Not all chronic systemic inflammatory diseases are equal enhancers of atherosclerotic cardiovascular disease risk, according to a large case-control study.
Current AHA/American College of Cardiology guidelines cite three chronic inflammatory diseases as atherosclerotic cardiovascular disease risk enhancers: rheumatoid arthritis, psoriasis, and HIV infection. But this study of those three diseases, along with three others marked by elevated high sensitivity C-reactive protein (systemic sclerosis, inflammatory bowel disease, and systemic lupus erythematosus [SLE]), showed that chronic inflammatory diseases are not monolithic in terms of their associated risk of incident coronary heart disease (CHD).
Indeed, two of the six inflammatory diseases – psoriasis and inflammatory bowel disease – turned out to be not at all associated with increased cardiovascular risk in the 37,117-patient study.
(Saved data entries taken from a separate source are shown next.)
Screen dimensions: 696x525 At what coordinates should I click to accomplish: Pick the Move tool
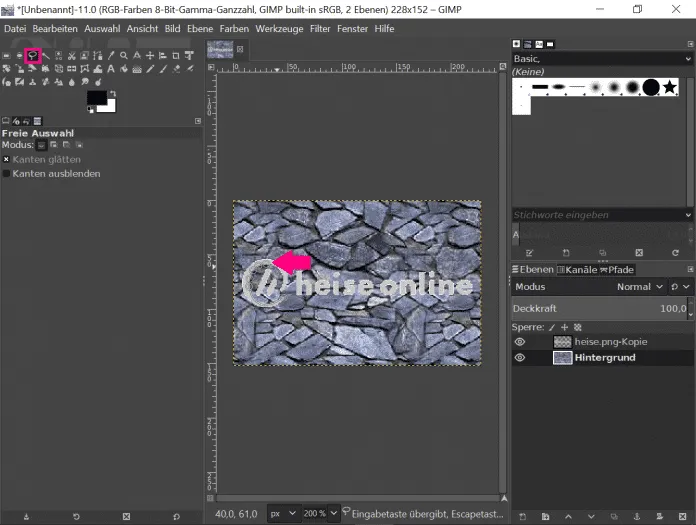point(150,55)
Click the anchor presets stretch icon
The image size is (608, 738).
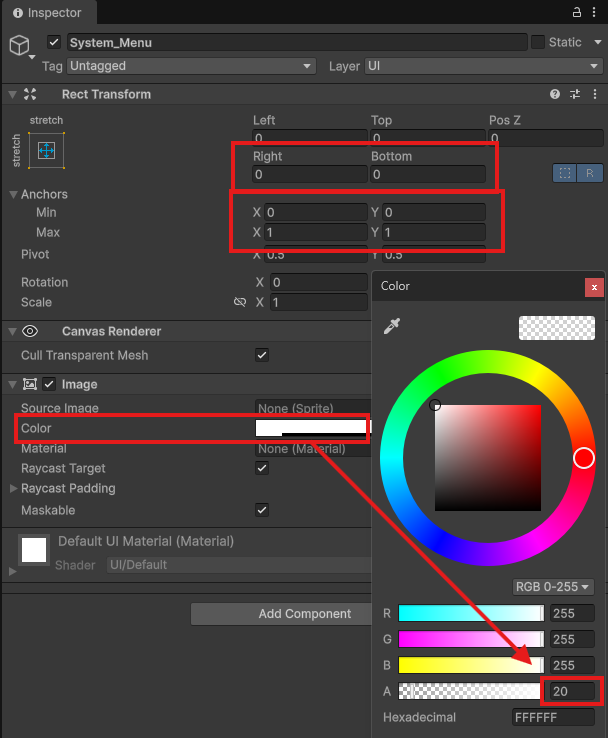[x=46, y=151]
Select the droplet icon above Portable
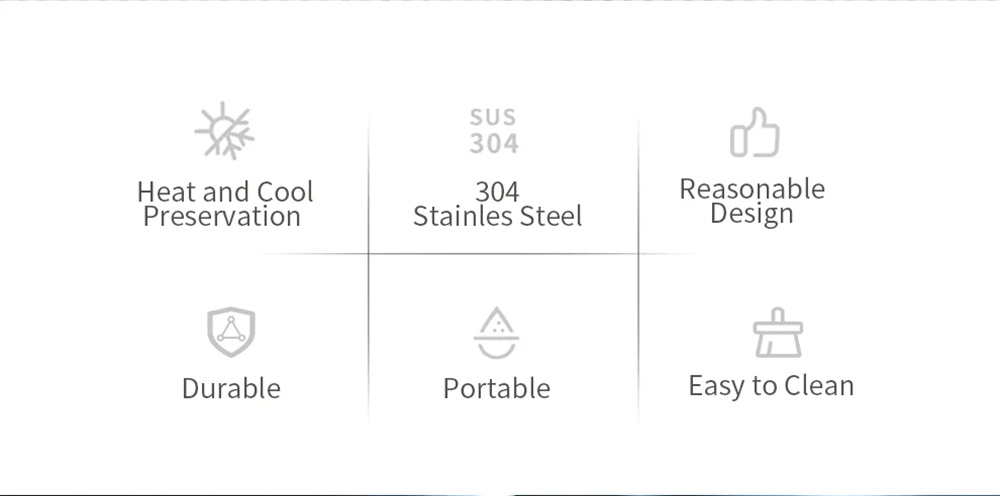Image resolution: width=1000 pixels, height=496 pixels. pyautogui.click(x=496, y=333)
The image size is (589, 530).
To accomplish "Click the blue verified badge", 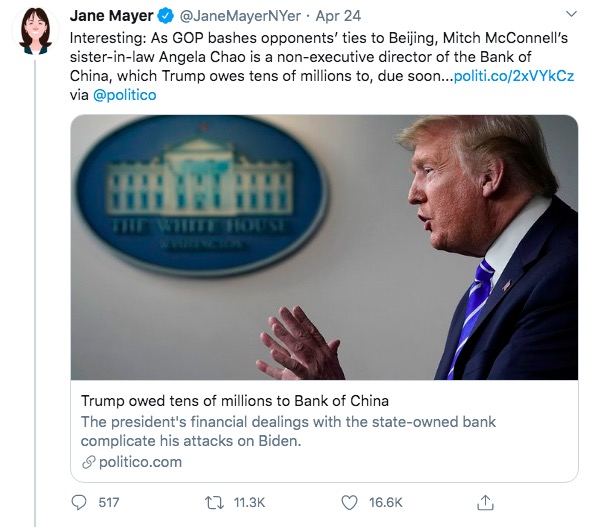I will pyautogui.click(x=166, y=16).
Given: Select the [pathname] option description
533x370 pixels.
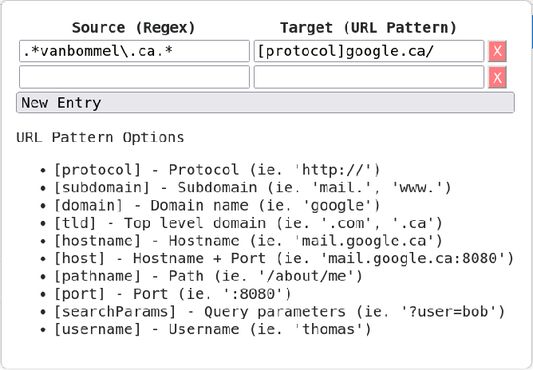Looking at the screenshot, I should [208, 276].
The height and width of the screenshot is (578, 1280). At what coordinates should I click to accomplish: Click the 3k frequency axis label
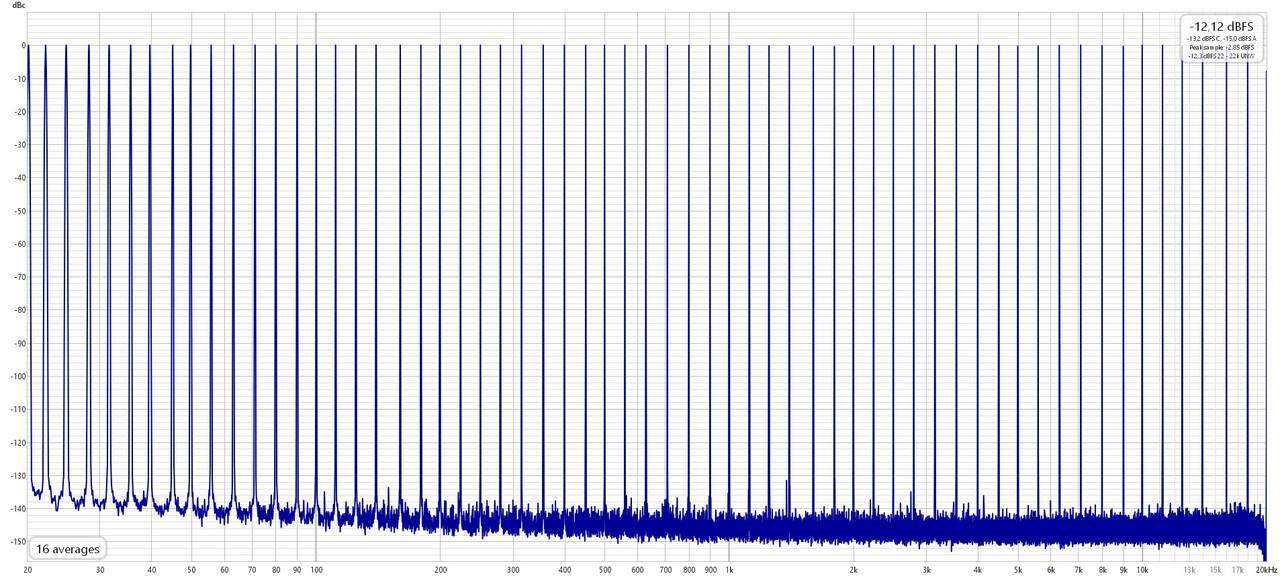926,569
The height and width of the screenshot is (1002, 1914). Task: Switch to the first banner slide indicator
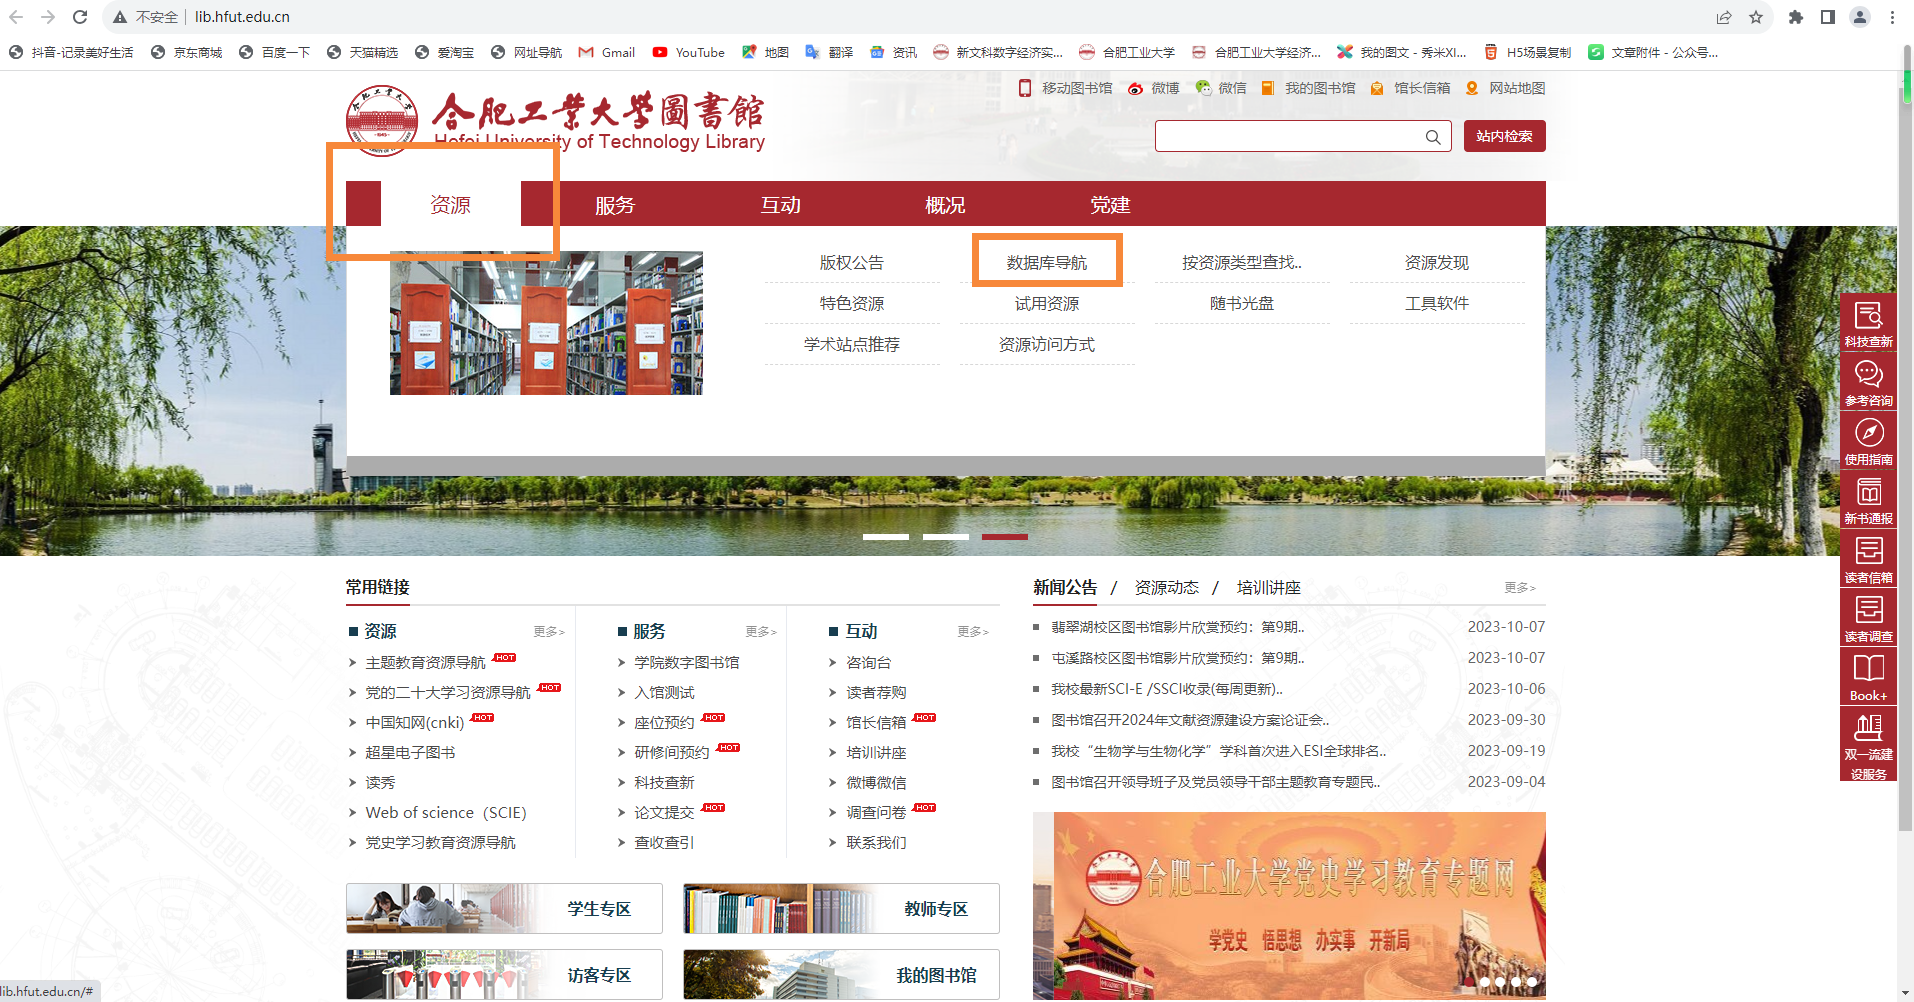pyautogui.click(x=885, y=537)
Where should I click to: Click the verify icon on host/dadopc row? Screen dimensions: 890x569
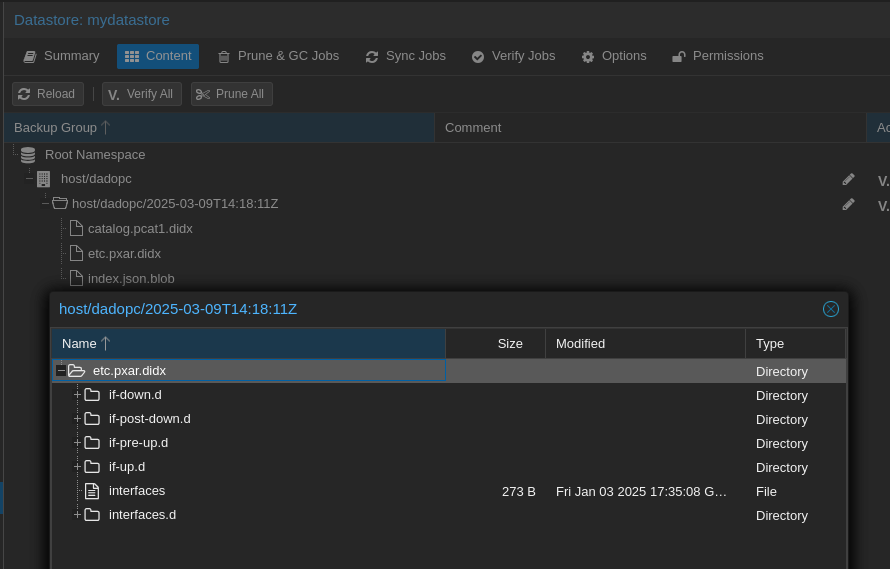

The highest-risk disease was SLE, not specifically mentioned in the guidelines, Arjun Sinha, MD, a cardiology fellow at Northwestern University, Chicago, noted in his presentation at the virtual American Heart Association scientific sessions.
The study included 18,129 patients with one of the six chronic inflammatory diseases and 18,988 matched controls, none with CHD at baseline. All regularly received outpatient care at Northwestern during 2000-2019. There were 1,011 incident CHD events during a median of 3.5 years of follow-up.
In a Cox proportional hazards analysis adjusted for demographics, insurance status, hypertension, diabetes, current smoking, total cholesterol, and estimated glomerular filtration rate, here’s how the chronic inflammatory diseases stacked up in terms of incident CHD and MI risks:
- SLE: hazard ratio for CHD, 2.85; for MI, 4.76.
- Systemic sclerosis: HR for CHD, 2.14; for MI, 3.19.
- HIV: HR for CHD, 1.38; for MI, 1.69.
- Rheumatoid arthritis: HR for CHD, 1.22; for MI, 1.45.
- Psoriasis: no significant increase.
- Inflammatory bowel disease: no significant increase.
In an exploratory analysis, Dr. Sinha and coinvestigators evaluated the risk of incident CHD stratified by disease severity. For lack of standardized disease severity scales, the investigators relied upon tertiles of CD4 T cell count in the HIV group and CRP in the others. The HR for new-onset CHD in the more than 5,000 patients with psoriasis didn’t vary by CRP tertile. However, there was a nonsignificant trend for greater disease severity, as reflected by CRP tertile, to be associated with increased incident CHD risk in the HIV and inflammatory bowel disease groups.
In contrast, patients with rheumatoid arthritis or systemic sclerosis who were in the top CRP tertile had a significantly greater risk of developing CHD than that of controls, with HRs of 2.11 in the rheumatoid arthritis group and 4.59 with systemic sclerosis, although patients in the other two tertiles weren’t at significantly increased risk. But all three tertiles of CRP in patients with SLE were associated with significantly increased CHD risk: 3.17-fold in the lowest tertile of lupus severity, 5.38-fold in the middle tertile, and 4.04-fold in the top tertile for inflammation.
These findings could be used in clinical practice to fine-tune atherosclerotic cardiovascular disease risk assessment based upon chronic inflammatory disease type and severity. That’s information which in turn can help guide the timing and intensity of preventive therapy for patients with each disease type.